Yvon Lambert: du marché de l’art aux livres rares
Yvon Lambert pose dans sa librairie à Paris lors d’une séance photo le 18 juin 2025. ©Joel SAGET / AFP

À 89 ans, Yvon Lambert a troqué les cimaises des galeries pour les rayonnages de livres d’art. Ce pionnier de l’art contemporain continue de transmettre sa passion en éditant des ouvrages précieux et rares.

La carrière de galeriste d’Yvon Lambert est derrière lui, ayant laissé une trace profonde dans l’art contemporain. Celle d’éditeur est devant, avec des ouvrages qui vont de 5 à 5 500 euros.

À 89 ans, cet enfant du bourg de Vence (Alpes-Maritimes), venu à l’art parce qu’après-guerre, les plus grands peintres arpentaient l’arrière-pays niçois, passe des journées remplies dans sa librairie-galerie du Marais, à Paris.

Quel artiste vivant mettre en valeur ? Quel objet unique proposer aux bibliophiles ? Il continue de se poser la question depuis une trentaine d’années.

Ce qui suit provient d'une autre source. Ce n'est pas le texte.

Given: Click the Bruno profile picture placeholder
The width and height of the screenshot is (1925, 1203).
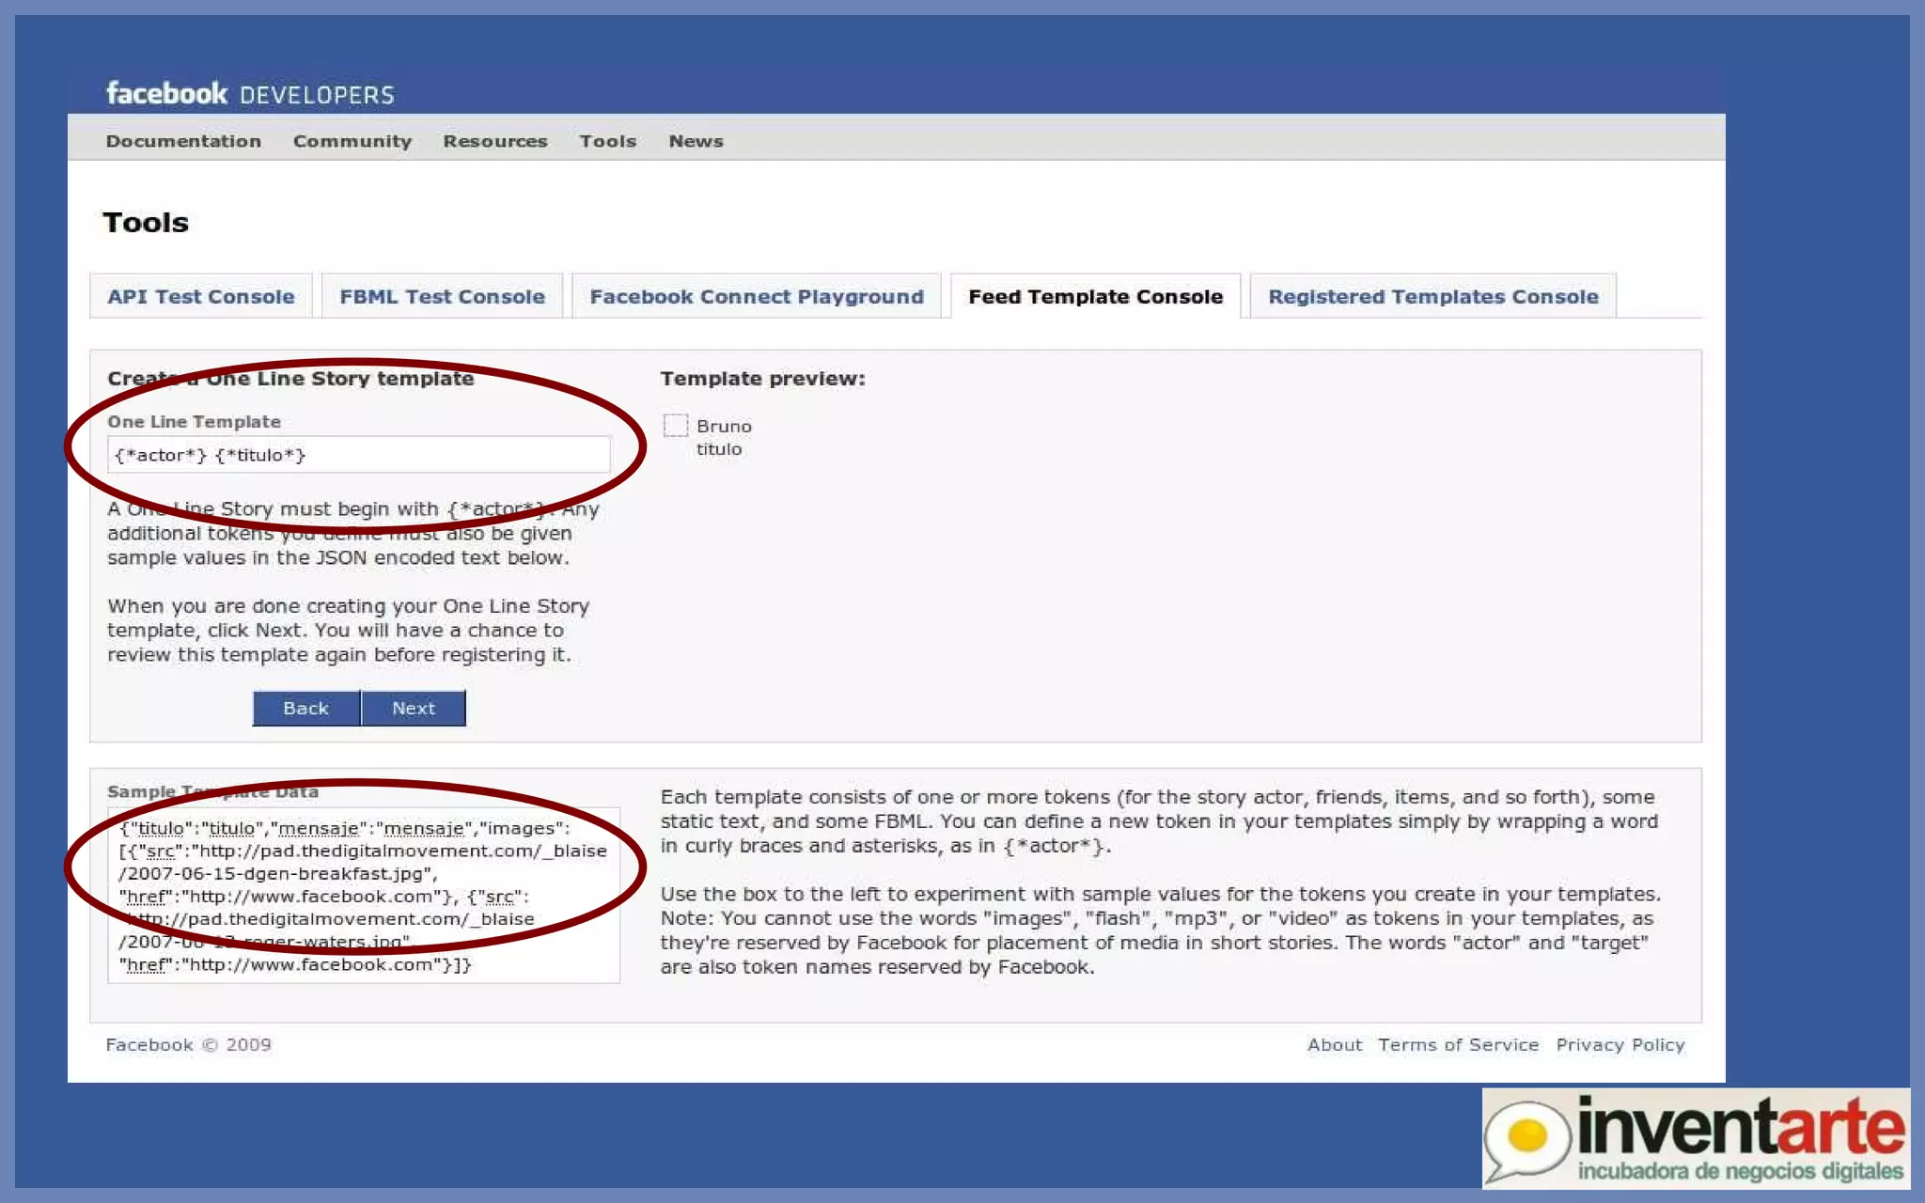Looking at the screenshot, I should pos(675,426).
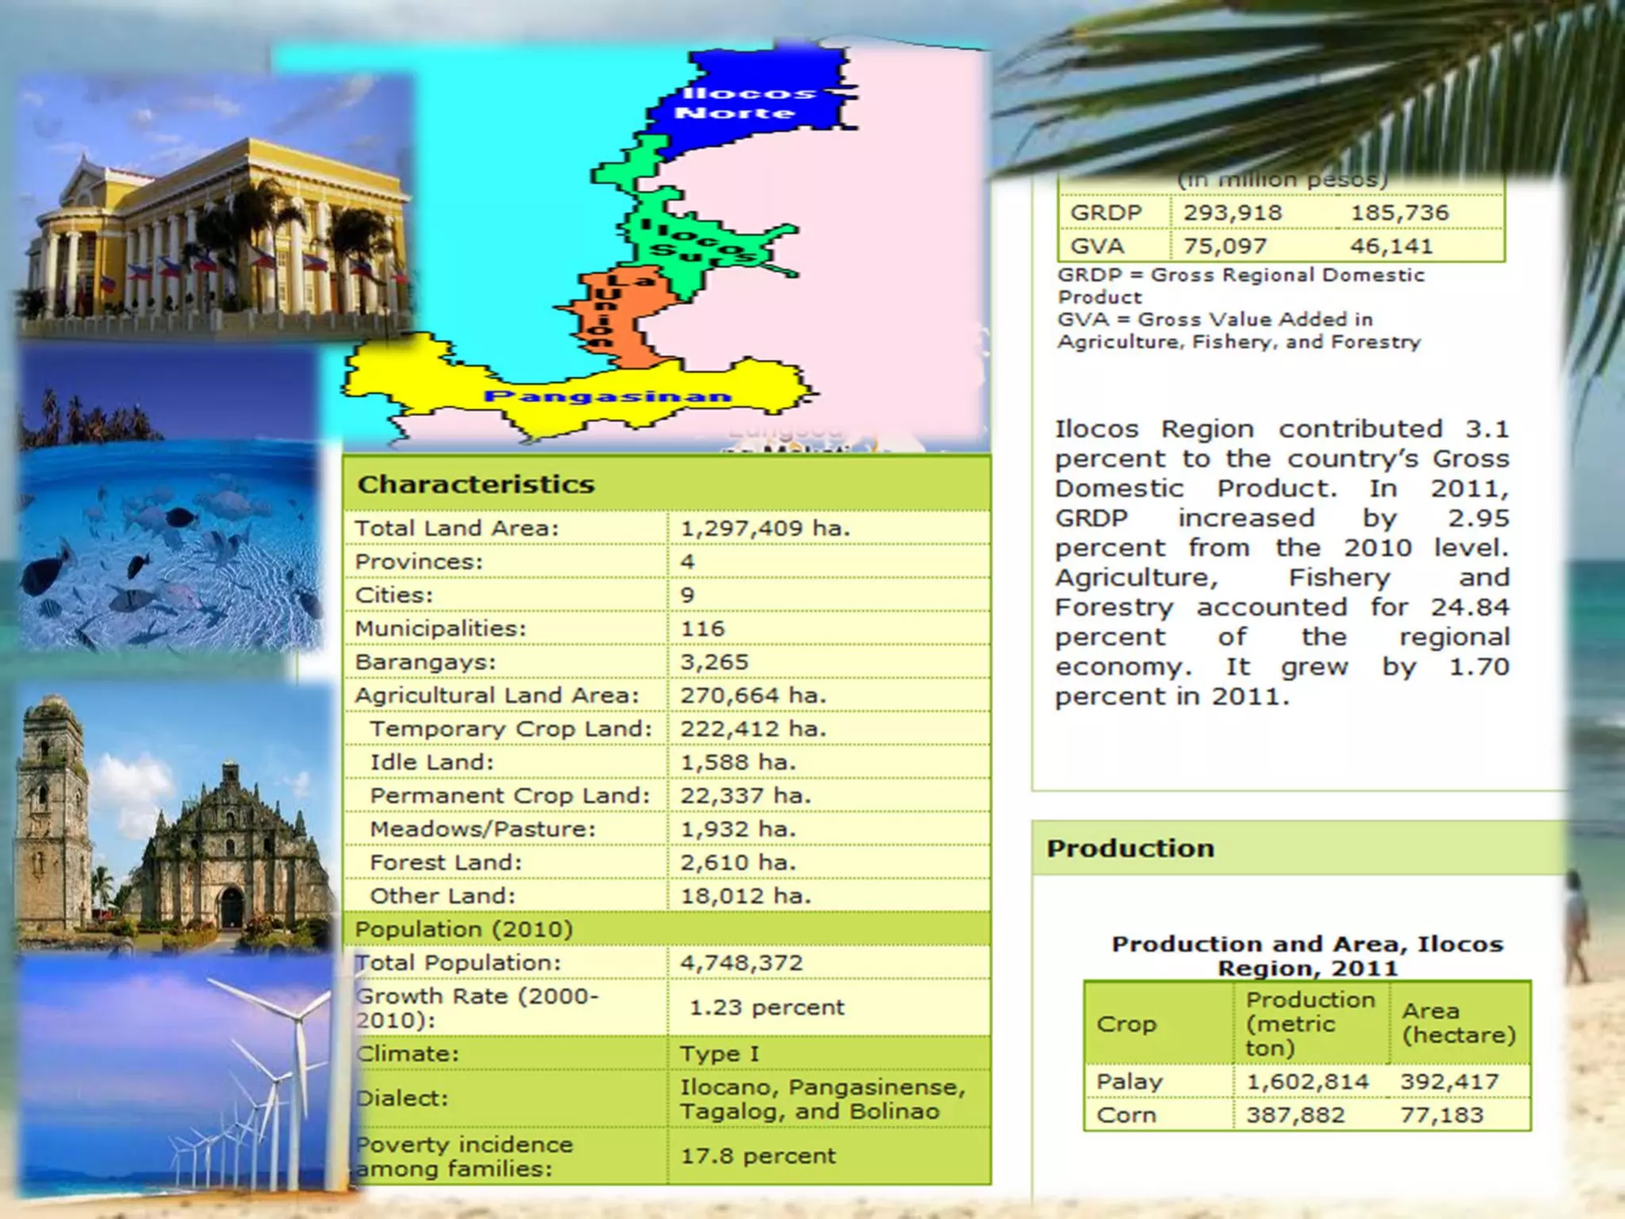1625x1219 pixels.
Task: Click the Poverty incidence 17.8 percent value
Action: point(758,1156)
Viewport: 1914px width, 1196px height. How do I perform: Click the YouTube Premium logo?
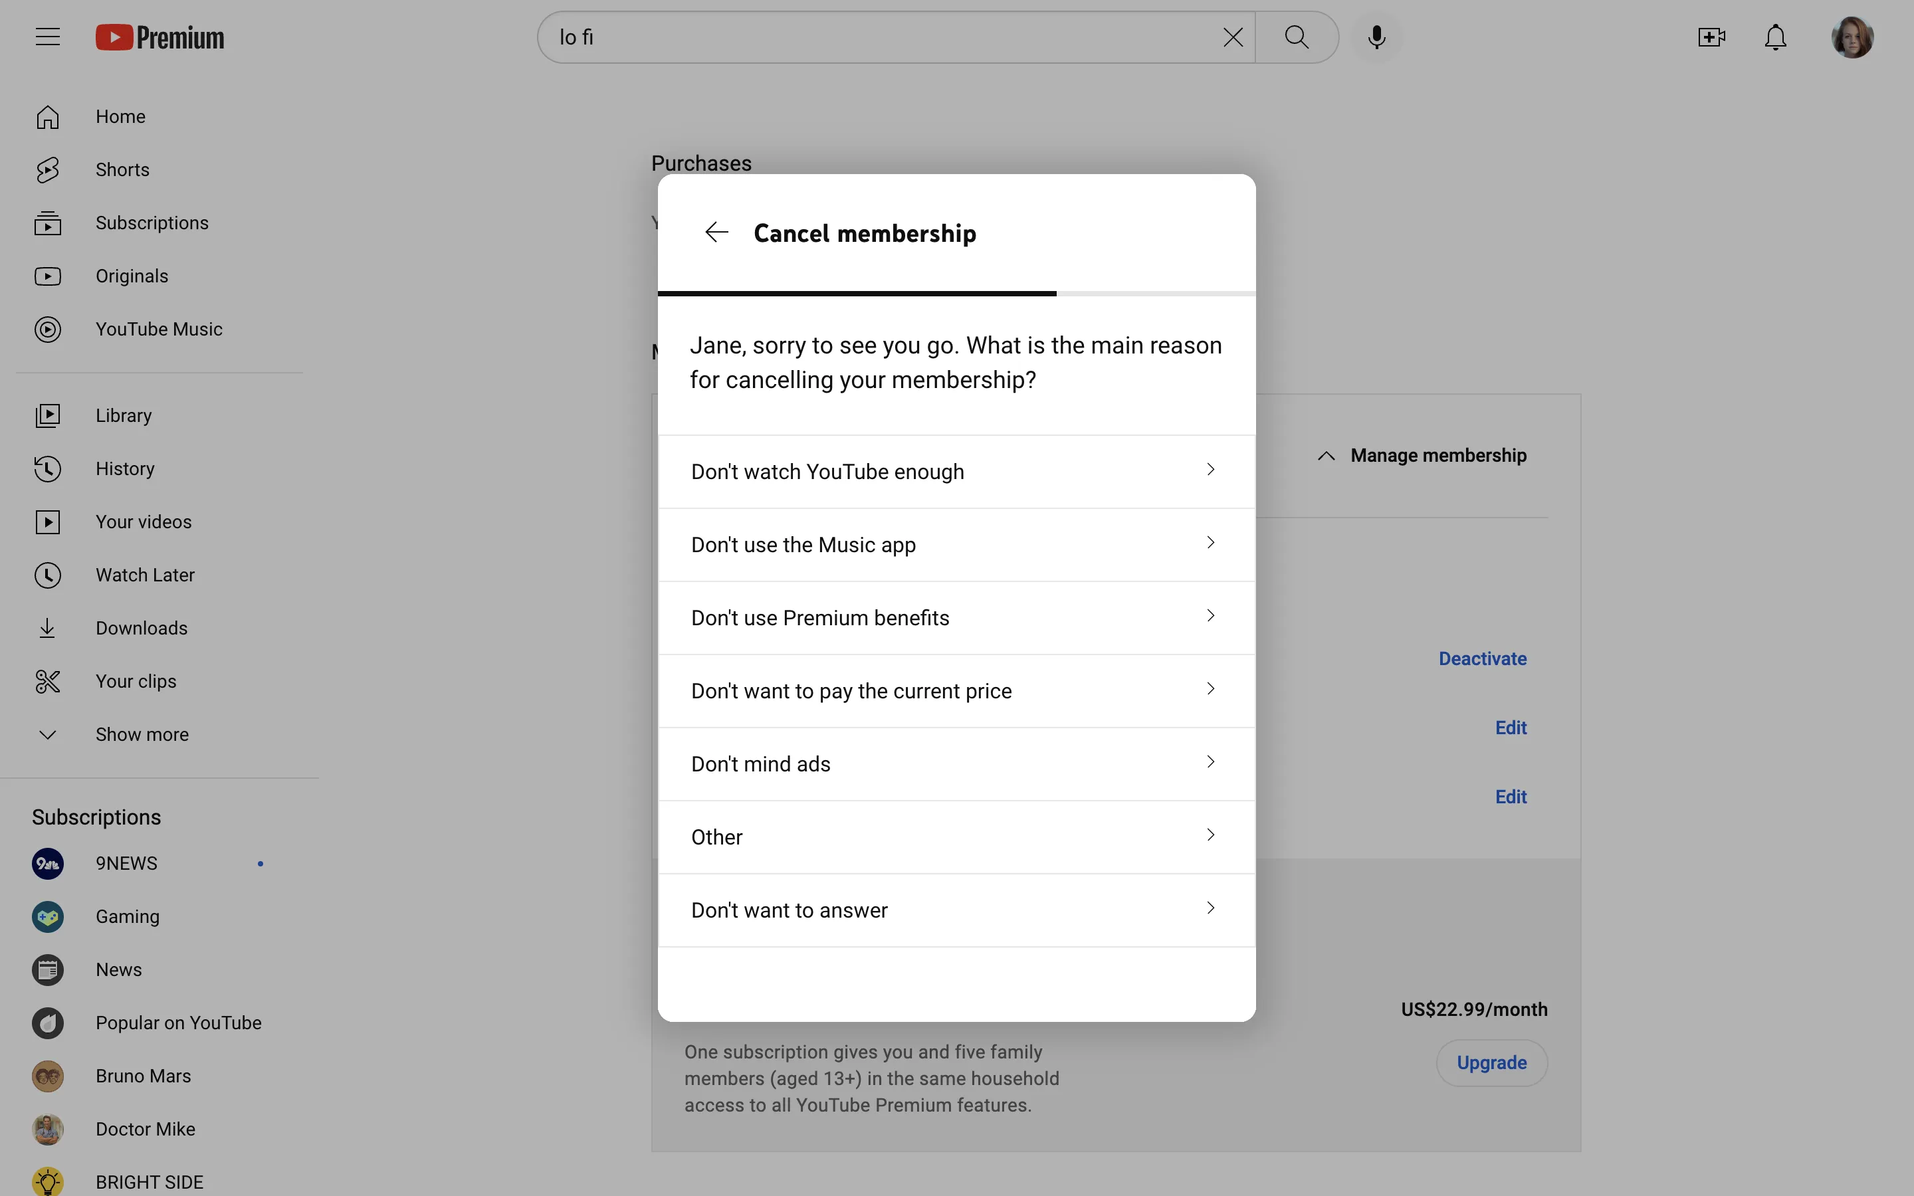coord(160,37)
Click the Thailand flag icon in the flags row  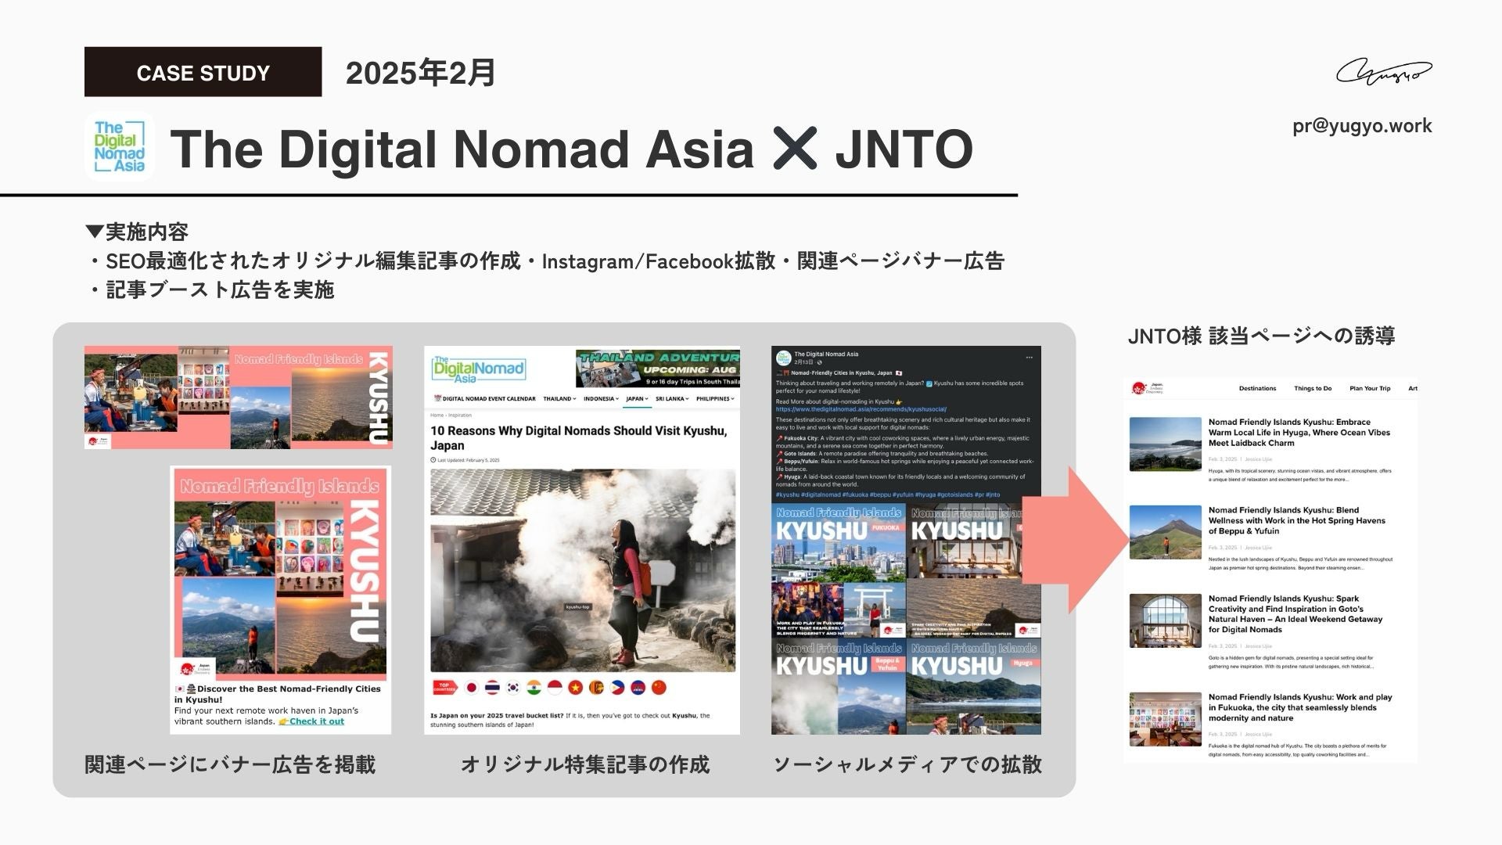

«Mes livres, c’était une passion privée. Je les vendais surtout à des amis, des curieux qui les achetaient dès qu’ils sortaient. Donc ce n’est pas du tout connu», explique-t-il à l’AFP. «Galeriste, on vend l’œuvre, on essaye de la mettre en valeur. Éditeur, c’est un processus de fabrication. Mais ça se rejoint. Je n’hésite pas à dire aux gens : posséder un tableau, posséder un livre, c’est un plaisir solitaire. Ce qui les fait sourire.»

Les artistes sont ceux qu’on retrouve dans ses acquisitions, exposées depuis 2000 dans un musée d’Avignon, la Collection Lambert.

Certains ouvrages ont vu leur valeur s’envoler, comme Die Ungeborenen d’Anselm Kiefer, plasticien allemand réputé pour ses paysages de ruines aux tons gris, publié en 2002.

«Je demandais cher à l’époque, 1 500 euros. Ils se vendent maintenant à je ne sais pas combien sur le marché secondaire. Je n’en ai plus», remarque l’éditeur.

L’exemplaire numéroté 1, proposé aux enchères en 2022, est parti pour 25 200 euros.

« L’artiste est exigeant » 

C’est ce genre de spéculation qui avait poussé le galeriste à délaisser le métier, en 2014, lorsqu’il avait commencé à voir trop d’acheteurs se soucier de la valeur future de revente des œuvres. Pour lui, cette question dévoie le sens de l’art.

Son ouvrage encore en stock au prix le plus élevé vient de sortir, mi-juin: 5 500 euros pour une édition du Bestiaire de Guillaume Apollinaire illustrée par 24 lithographies de Miquel Barceló. Peut-être ne vaudra-t-il jamais plus. Peut-être la cote va-t-elle décoller.

Mais le prix neuf de ce livre, dans un coffret en bois avec toile imprimée et marquée au fer à chaud par l’artiste espagnol en personne, paraît complètement justifié à Yvon Lambert. «Le tirage est restreint. L’artiste est connu, l’artiste est cher, l’artiste est exigeant», énumère-t-il.

Yvon Lambert ne se voit que comme le continuateur d’une longue tradition ayant donné des chefs-d’œuvre de bibliophilie en France au siècle dernier. «Le premier, c’était Ambroise Vollard, en 1900, qui a fait un livre avec des poèmes de Verlaine et des illustrations de Bonnard. Il a révolutionné le livre. Picasso en a fait je ne sais pas combien, comme Matisse, Miró, Léger... Ce sont des choses qui se vendent très cher aujourd’hui, ou qu’on ne trouve pas.»

Chez les bibliophiles, certains clients restent fidèles. «J’ai quelques personnes qui m’ont acheté le premier livre le premier jour et qui achètent toujours. C’est un compagnonnage, à ce niveau-là», explique l’ancien galeriste. «Il y en a certains qui ont toujours le même numéro. C’est réservé pour eux. Je leur dis: si vous ne voulez pas, vous le laissez. Mais ce serait dommage d’interrompre la collection!»